SPH Kernel Density
From the Gadget2 paper:
The kernel as a function of distance \(r\) and smoothing length \(h\) is given by:
\[W(r, h)=\frac{8}{\pi h^{3}}\left\{\begin{array}{ll} 1-6\left(\frac{r}{h}\right)^{2}+6\left(\frac{r}{h}\right)^{3}, & 0 \leqslant \frac{r}{h} \leqslant \frac{1}{2} \\ 2\left(1-\frac{r}{h}\right)^{3}, & \frac{1}{2}<\frac{r}{h} \leqslant 1 \\ 0, & \frac{r}{h}>1 \end{array}\right.\]Of fundamental importance for any SPH formulation is the density estimate, which GADGET-2 does in the form \(\rho_{i}=\sum_{j=1}^{N} m_{j} W\left(\left|\boldsymbol{r}_{i j}\right|, h_{i}\right)\)
where \(r_{ij} ≡ r_i − r_j\) , and \(W(r, h)\) is the SPH smoothing kernel defined in equation (4).2 In our ‘entropy formulation’ of SPH, the adaptive smoothing lengths \(h_i\) of each particle are defined such that their kernel volumes contain a constant mass for the estimated density, i.e. the smoothing lengths and the estimated densities obey the (implicit) equations \(\frac{4 \pi}{3} h_{i}^{3} \rho_{i}=N_{\mathrm{sph}} \bar{m}\) where \(N_{\mathrm{sph}}\) is the typical number of smoothing neighbours, and \(\bar{m}\) is an average particle mass.
Some things to notice:
The density at the \(i\) particle position is computed by:
\[\rho_{i}=\sum_{j=1}^{N} m_{j} W\left(\left|\mathbf{r}_{i j}\right|, h_{i}\right)\]note that the smoothing length used is \(h_i\) and not the smoothing length of the neighbors.

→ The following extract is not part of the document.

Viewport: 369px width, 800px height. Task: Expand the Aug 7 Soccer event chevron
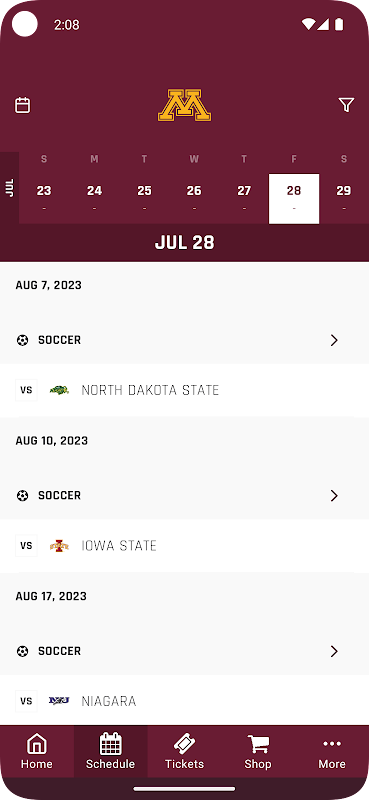pos(334,340)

Measuring \(N_{\mathrm{sph}}\)
From the equation:
\[\frac{4 \pi}{3} h_{i}^{3} \rho_{i}=N_{\mathrm{sph}} \bar{m}\]I can use the values of \(\rho_i\) and \(h_i\) from the file to compute \(N_{\mathrm{sph}}\), this is the distribution of values that I get.

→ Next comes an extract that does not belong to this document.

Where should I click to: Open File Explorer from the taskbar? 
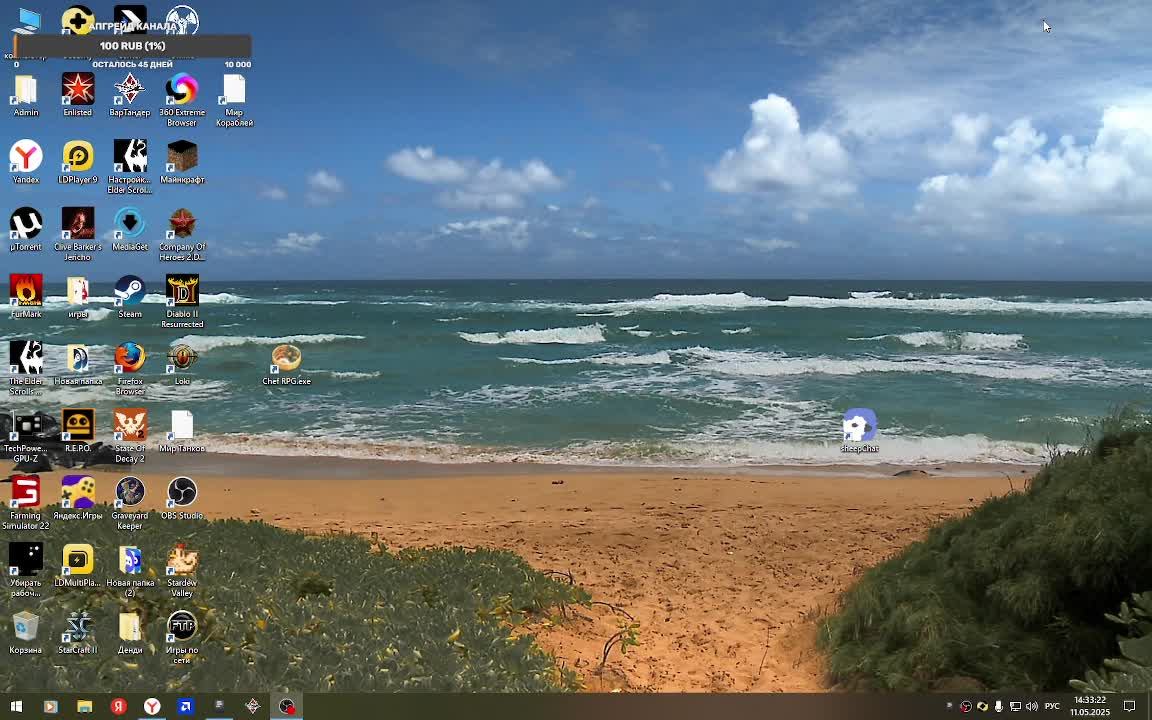[x=84, y=707]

So, it seems like \(N_{\mathrm{sph}} \approx 64\)
Measuring \(N_{\mathrm{neighbors}}\) within \(h_i\)
Now for each particle I measure the number of neighbors \(N_{\mathrm{neighbors}}\) within the smoothing length \(h_i\) obtained from the data file, the distribution is below:
So it’s clear that not all particles have 64 neighboring particles within their smoothing length.
Density and \(N_{\mathrm{neighbors}}\) Distribution
This shows the distribution of \(\rho_i\) in the field against the number of neighbors within \(h_i\) , the number of neighbors includes the central particle so N_neighbors=1 means that there are no other particles within \(h_i\) other than the central particle
Density Comparison Using Gadget \(h_i\)
First I compute the density passing the smoothing length \(h_i\) that I get from the data file.
Panel 1: Density on the data file. Panel 2: Density computed from the kernel using \(h_{64}\). Panel 3: Fractional difference between the two densities.
Now I show the distribution of the fractional differences
Here is the fractional difference vs. density distribution
Here is fractional difference vs. N_neighbors difference
Now I focus on the 4000 particles with highest density an measure the fractional difference as I change the number of neighbors to compute the smoothing length.
Changing the Number of neighbors to get them closer to 64 just increases the Fractional Difference
Density Comparison Using \(h_{64}\)
Now I compute the density passing the smoothing length \(h_{64}\) which is the radius that encloses 64 neighbors.
Panel 1: Density on the data file. Panel 2: Density computed from the kernel using \(h_i\) from the data file. Panel 3: Fractional difference between the two densities.
Now I show the distribution of the fractional differences
There densities computed with the two different smoothing length are not significantly different.
Density Comparison Using \(h_{64}\) compared to \(h_i\)
This shows the fractional difference between densities computed using \(h_i\) and \(h_{64}\).
\[\Delta_{\rho} = \frac{\rho_{h_{64}} - \rho_{h_{i}}}{\rho_{h_{i}}}\]The differences are less than 5%.